Michael D. Montgomery, 44, was remanded into the custody of the U.S. Marshal’s Service after U.S. District Judge Robert Bryan said there was a “high probability that Montgomery stole from his victims for seven years, beginning in 2001,” says a U.S. attorney’s office press release.

“Montgomery’s theft devastated the client’s heirs, leaving them with little while Montgomery continued to live a high-flying lifestyle in Aspen training to be an elite triathlete,” the release says.

Montgomery, who will also be on probation for three years after his release, pleaded guilty in June to wire fraud and filing a false tax return.

Montgomery was a licensed stockbroker and investment advisor in the Tacoma, Wash., area until 2009, when the Washington State Department of Financial Institutions revoked his registration as a securities dealer for unethical conduct. He then moved to Aspen while he was under investigation by the Internal Revenue Service (IRS).

According to the plea agreement filed in the case, Montgomery was first an investment advisor for an elderly man residing in the Tacoma area, and later became the trustee of the man’s living trust. Montgomery also had power of attorney for the victim.

Between 2003 and 2007, Montgomery misappropriated a substantial amount of money from the elderly man’s bank and investment accounts after he entered a nursing home. From 2005 through 2007, Montgomery sent by wire $654,600 from his client’s Charles Schwab account to his client’s Key Bank account.

He then took the money and used it for his own benefit, according to the IRS. From January 2004 and July 2006, Montgomery wrote $598,916 in checks to himself from his client’s accounts, purportedly for services to his client. Following the 90-year-old man’s death in July 2006, Montgomery wrote an additional $243,745 in checks to himself from the client’s estate, purportedly for “estate services.”

Montgomery never provided the victim’s family with any accounting of what the services entailed, according to the IRS. He billed the man’s family for such things as buying his client tobacco and driving the man’s truck, according to court documents.

He also failed to report any of the money on his federal income tax returns.

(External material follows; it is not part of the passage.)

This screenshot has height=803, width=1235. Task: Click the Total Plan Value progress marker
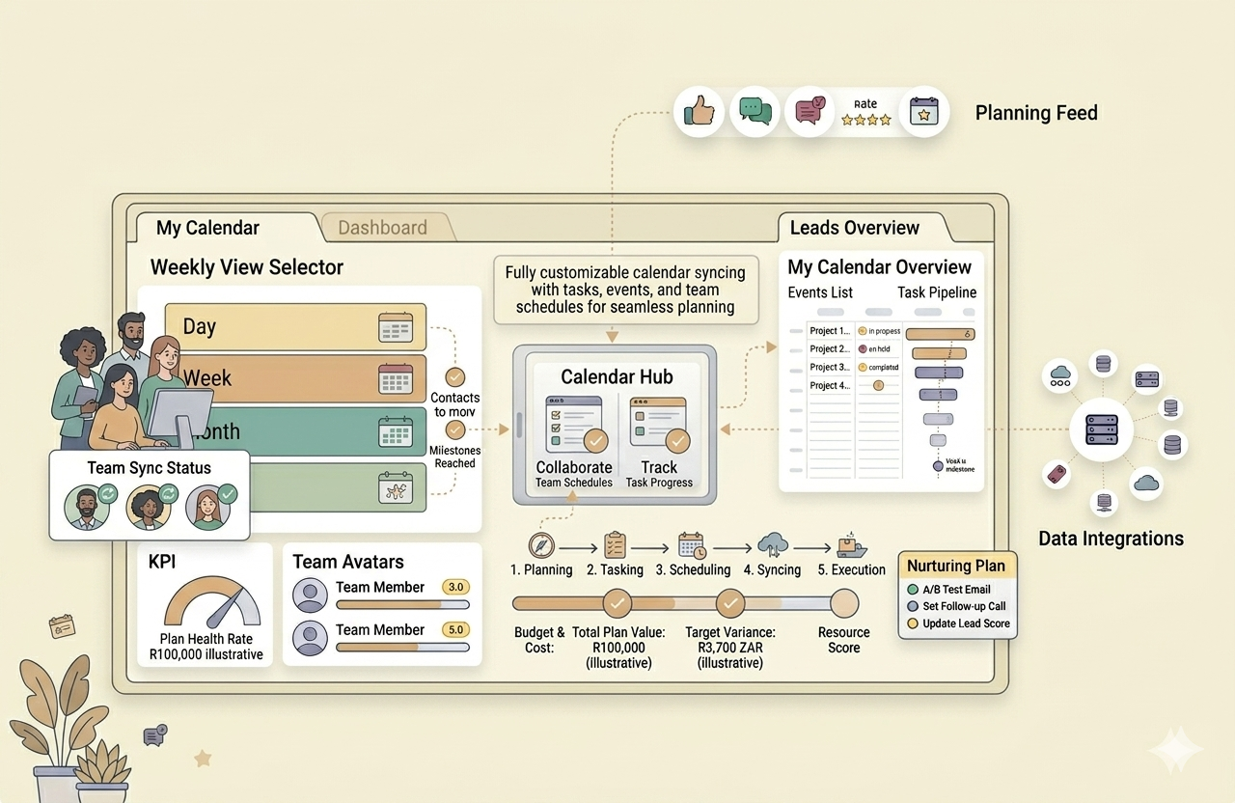[618, 604]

“Montgomery is nonchalant about his fraud, displaying a slick indifference for what he has done,” prosecutors wrote in their sentencing memo.

Agents with the IRS learned that Montgomery was living in Aspen during their investigation, said Emily Langlie, spokeswoman for the U.S. attorney’s office in the Western District of Washington. He was arrested here in February 2011.

“He was living under his own name, etc. — there was no indication it was an attempt to hide,” she said in an email.

The amount of restitution Montgomery owes will be decided at a Jan. 25, 2013, hearing.